About this task:
Each line below that contains "Maskowanie" counts once; report the total and nothing more.

Pixel coordinate grounding data:
┌────────
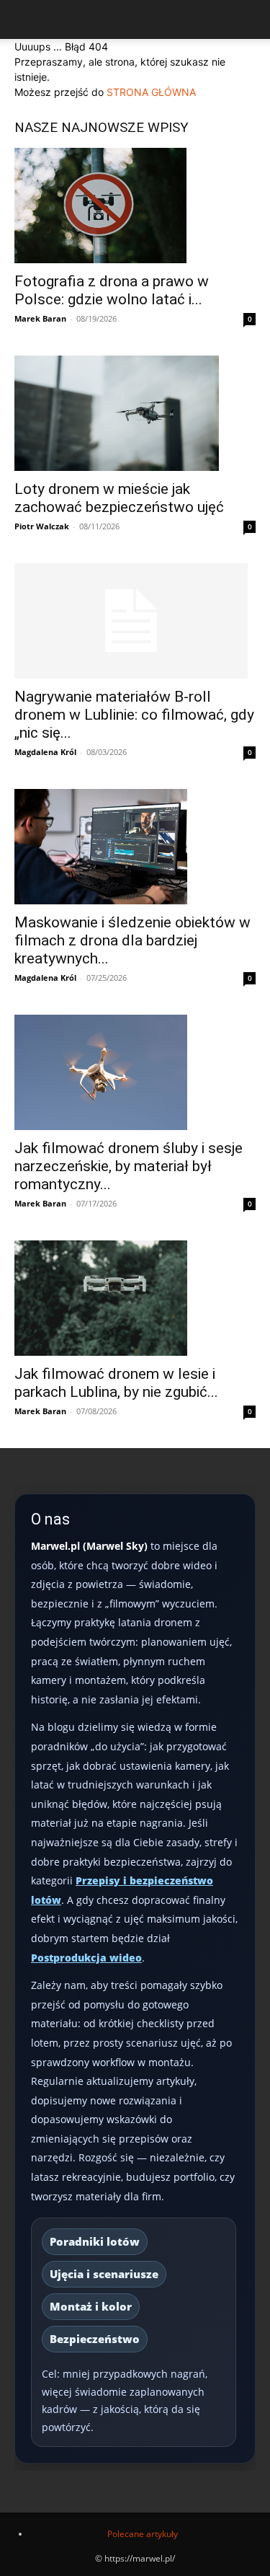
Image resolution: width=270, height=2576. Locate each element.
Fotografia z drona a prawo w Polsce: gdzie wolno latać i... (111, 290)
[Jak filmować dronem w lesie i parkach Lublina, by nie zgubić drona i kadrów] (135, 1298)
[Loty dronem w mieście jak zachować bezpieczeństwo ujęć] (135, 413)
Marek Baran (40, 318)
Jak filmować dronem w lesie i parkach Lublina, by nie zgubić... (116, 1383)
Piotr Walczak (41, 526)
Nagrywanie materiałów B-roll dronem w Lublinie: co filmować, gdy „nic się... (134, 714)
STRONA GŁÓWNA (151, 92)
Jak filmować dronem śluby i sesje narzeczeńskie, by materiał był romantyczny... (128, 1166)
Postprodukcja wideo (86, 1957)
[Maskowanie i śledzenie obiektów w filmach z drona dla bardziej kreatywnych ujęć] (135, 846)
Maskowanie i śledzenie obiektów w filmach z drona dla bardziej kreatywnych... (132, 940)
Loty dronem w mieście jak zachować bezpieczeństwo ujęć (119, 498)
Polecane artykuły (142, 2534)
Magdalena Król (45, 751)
└────────
Your solution:
2